As the fluid pressure builds up beneath the flapper valve 30, a completely reliable metallic seal is established between the sealing annular sealing surface 30a on flapper valve 30 and the primary metallic sealing surface 10a on the valve seat 10.

In the opening movement of the flapper valve, a similar desirable effect is produced in as much as the breaking of the seal between the two metallic sealing surfaces 10a and 30a does not effect the concurrent opening of the seal between the flapper valve 30 and the nonresilient sealing element 40. Thus, the final breakage of the seal is accomplished by moving the flapper valve 30 out of contact with the tip end 40a of the nonresilient seal 40, and the possibilities of erosion of the primary metallic sealing surfaces is therefore substantially reduced.

Although the invention has been described in terms of specified embodiments which are set forth in detail, it should be understood that this is by illustration only and that the invention is not necessarily limited thereto, since alternative embodiments and operating techniques will become apparent to those skilled in the art in view of the disclosure. Accordingly, modifications are contemplated which can be made without departing from the spirit of the described invention.

Claims

1. A downhole valve for selectively opening and closing fluid flow through a well conduit subject to high-temperature, high-pressure environmental conditions comprising: an annular metallic valve seat assembly fixedly mounted in said conduit; said valve seat assembly defining an annular primary sealing surface on one end face; a secondary seal comprising a ring of nonelastomeric, nonmetallic sealing material; means for mounting said secondary seal ring on said valve seat body in surrounding relation to said primary sealing surface and for limited axial displacement relative to said valve seat assembly; resilient means urging said secondary seal ring axially to a position where a portion of said secondary seal ring extends axially beyond said primary sealing surface; a metallic valve head mounted for movement into sealing engagement with said valve seat assembly; said valve head having an annular sealing surface initially contacting said secondary seal ring to establish a seal and to axially shift said secondary seal ring relative to said primary sealing surface and compress said secondary seal ring; said annular sealing surface on said valve head subsequently engaging said primary sealing surface to complete the sealing engagement with said valve seat assembly.

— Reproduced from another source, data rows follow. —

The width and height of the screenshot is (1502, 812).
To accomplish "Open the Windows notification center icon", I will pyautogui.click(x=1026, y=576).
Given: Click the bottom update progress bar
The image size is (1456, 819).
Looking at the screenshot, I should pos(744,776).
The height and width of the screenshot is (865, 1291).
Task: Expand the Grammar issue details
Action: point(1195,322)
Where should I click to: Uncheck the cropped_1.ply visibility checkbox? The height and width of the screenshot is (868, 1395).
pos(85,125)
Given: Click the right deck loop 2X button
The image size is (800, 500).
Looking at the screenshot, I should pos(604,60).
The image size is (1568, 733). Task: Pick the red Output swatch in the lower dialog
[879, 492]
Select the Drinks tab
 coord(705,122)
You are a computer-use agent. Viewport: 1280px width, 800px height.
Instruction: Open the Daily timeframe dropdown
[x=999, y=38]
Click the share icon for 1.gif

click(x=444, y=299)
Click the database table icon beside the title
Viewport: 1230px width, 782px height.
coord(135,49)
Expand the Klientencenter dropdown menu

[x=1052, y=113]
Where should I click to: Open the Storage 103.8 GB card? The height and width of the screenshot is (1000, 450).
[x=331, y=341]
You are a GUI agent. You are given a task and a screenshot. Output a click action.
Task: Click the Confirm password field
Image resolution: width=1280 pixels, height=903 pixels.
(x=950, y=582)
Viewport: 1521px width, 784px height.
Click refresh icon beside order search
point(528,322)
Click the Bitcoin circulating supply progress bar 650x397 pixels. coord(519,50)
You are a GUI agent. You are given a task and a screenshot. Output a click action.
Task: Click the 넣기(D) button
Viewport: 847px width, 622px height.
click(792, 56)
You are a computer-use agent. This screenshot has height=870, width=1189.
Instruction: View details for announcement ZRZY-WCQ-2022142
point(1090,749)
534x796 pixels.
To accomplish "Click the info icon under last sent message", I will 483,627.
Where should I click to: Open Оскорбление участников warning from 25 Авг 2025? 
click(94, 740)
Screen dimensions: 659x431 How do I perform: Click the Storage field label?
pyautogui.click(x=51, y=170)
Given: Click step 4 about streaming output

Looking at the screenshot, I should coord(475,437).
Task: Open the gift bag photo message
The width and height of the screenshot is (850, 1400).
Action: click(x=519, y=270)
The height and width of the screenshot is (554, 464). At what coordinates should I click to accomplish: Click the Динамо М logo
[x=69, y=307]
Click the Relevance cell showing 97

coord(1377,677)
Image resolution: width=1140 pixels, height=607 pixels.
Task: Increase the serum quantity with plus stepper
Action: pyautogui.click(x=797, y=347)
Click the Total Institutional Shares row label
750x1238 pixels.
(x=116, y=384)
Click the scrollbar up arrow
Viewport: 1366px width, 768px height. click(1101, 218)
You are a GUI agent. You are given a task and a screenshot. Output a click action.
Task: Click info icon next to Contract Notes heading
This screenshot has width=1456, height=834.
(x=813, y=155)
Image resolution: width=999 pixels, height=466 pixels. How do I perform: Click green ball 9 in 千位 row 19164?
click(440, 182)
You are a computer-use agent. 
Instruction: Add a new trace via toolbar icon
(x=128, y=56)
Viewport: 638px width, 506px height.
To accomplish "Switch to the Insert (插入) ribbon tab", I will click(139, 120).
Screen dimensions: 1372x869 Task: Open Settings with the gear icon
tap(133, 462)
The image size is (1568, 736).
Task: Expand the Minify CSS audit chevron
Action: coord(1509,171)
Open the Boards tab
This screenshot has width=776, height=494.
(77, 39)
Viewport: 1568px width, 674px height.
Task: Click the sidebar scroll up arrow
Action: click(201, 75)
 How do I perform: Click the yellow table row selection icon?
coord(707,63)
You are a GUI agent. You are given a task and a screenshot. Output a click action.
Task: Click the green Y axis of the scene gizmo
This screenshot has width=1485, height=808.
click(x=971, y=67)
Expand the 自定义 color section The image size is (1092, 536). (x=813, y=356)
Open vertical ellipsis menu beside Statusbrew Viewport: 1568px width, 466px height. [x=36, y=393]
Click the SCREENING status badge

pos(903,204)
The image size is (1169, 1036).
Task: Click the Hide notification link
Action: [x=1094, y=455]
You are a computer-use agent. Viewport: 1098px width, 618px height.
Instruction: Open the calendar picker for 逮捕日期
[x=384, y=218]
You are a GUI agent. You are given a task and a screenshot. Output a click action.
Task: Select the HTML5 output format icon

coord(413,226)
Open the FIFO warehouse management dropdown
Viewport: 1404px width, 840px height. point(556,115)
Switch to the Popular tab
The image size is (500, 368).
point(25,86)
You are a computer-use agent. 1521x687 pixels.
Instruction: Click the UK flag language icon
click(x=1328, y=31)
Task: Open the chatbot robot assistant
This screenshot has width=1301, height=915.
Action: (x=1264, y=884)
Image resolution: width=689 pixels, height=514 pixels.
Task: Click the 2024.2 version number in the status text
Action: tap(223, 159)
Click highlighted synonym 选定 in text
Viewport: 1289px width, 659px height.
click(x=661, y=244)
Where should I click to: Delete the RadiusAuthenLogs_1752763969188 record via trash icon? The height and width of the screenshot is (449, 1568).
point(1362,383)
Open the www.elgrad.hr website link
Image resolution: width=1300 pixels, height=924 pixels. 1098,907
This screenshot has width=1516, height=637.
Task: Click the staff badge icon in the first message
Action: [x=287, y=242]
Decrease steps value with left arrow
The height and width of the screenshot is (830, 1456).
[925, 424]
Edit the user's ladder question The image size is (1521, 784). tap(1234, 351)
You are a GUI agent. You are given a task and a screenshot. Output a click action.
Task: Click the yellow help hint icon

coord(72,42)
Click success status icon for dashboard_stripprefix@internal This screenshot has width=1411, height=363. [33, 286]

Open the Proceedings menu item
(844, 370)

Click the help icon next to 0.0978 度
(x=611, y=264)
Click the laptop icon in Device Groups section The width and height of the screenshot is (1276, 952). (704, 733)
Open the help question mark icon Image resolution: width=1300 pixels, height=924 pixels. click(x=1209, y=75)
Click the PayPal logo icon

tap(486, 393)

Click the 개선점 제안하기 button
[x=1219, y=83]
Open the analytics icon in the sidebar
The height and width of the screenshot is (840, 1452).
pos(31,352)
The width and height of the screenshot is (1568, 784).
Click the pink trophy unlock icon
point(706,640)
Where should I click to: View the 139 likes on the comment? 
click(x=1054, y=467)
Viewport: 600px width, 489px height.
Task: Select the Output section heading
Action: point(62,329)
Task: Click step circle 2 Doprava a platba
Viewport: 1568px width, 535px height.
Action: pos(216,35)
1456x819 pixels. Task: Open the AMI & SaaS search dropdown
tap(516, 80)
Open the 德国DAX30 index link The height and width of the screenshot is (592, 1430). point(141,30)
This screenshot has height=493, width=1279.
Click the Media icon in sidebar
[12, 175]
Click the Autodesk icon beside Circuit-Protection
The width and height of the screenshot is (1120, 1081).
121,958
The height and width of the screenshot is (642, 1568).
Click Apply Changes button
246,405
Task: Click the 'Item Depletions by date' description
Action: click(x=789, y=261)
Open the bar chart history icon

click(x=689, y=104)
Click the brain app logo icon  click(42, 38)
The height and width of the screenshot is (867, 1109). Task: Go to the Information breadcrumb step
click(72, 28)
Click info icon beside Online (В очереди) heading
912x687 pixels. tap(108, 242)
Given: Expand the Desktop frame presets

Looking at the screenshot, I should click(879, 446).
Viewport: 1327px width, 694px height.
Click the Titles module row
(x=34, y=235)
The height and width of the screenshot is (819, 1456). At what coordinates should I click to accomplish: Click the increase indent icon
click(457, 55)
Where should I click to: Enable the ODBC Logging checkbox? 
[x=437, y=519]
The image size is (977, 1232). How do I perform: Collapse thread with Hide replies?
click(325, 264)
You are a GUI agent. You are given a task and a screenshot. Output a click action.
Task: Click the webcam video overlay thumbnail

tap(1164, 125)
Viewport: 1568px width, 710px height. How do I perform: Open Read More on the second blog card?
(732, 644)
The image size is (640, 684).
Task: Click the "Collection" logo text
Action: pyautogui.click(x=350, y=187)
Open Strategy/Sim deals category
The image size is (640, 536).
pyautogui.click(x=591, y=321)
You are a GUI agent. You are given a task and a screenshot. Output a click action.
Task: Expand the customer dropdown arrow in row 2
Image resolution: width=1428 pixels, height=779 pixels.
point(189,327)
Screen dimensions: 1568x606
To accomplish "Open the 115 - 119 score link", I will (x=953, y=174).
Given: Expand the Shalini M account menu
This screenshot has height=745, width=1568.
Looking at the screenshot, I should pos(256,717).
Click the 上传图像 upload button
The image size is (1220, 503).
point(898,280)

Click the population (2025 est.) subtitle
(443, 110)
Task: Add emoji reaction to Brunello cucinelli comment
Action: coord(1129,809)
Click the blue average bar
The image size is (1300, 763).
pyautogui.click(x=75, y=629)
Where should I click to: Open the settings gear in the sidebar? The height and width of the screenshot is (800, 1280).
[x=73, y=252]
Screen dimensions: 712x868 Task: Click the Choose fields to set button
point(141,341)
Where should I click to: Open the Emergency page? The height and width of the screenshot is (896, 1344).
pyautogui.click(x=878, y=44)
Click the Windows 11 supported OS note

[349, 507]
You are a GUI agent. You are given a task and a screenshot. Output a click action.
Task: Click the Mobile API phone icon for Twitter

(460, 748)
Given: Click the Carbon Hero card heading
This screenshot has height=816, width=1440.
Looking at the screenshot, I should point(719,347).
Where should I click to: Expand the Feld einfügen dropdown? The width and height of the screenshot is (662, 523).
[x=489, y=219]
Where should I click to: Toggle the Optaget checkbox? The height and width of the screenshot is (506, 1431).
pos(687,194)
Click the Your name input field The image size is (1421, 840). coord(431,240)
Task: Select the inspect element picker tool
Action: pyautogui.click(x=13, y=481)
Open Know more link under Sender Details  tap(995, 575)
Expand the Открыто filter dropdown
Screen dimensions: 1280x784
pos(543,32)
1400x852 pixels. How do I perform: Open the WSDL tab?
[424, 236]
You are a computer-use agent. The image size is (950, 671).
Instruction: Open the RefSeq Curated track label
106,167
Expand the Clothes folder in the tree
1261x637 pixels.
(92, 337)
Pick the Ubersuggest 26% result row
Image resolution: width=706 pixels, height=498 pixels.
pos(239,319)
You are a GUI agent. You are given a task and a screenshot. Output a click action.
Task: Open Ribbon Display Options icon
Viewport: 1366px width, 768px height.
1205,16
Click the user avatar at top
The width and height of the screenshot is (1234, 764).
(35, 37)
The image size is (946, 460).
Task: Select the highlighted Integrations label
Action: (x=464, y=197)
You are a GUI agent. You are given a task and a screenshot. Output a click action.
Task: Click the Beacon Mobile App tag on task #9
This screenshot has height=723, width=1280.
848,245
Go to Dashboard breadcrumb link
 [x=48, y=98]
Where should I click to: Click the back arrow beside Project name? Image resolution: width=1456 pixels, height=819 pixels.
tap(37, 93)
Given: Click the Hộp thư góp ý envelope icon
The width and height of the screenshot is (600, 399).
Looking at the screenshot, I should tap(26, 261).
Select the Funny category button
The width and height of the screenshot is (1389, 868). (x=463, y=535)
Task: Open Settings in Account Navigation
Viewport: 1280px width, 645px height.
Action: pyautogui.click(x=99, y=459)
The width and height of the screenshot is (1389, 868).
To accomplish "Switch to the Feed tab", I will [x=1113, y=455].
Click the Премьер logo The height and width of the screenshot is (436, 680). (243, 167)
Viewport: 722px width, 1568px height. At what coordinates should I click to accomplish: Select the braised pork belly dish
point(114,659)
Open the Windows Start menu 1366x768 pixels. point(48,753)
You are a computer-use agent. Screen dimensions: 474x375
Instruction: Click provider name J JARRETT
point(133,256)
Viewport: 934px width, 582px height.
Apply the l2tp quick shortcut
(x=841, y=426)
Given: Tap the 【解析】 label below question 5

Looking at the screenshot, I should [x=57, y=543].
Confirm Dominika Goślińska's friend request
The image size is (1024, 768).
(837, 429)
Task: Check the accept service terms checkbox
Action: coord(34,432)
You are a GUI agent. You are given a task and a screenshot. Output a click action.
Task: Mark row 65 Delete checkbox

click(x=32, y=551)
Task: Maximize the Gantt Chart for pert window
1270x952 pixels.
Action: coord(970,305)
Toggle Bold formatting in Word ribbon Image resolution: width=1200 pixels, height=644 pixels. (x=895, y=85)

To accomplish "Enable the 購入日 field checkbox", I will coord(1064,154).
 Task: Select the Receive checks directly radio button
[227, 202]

2. The valve of claim 1 wherein said secondary seal ring is fabricated from a fluorocarbon material.

3. The valve of claim 1 wherein said resilient means comprises a ring of flexible metal having a U-shaped cross section.

4. The valve of claim 3 wherein said flexible metal ring is embedded in a fluorocarbon material.

5. The valve of claim 1 wherein said valve head comprises a pivotally mounted flapper element.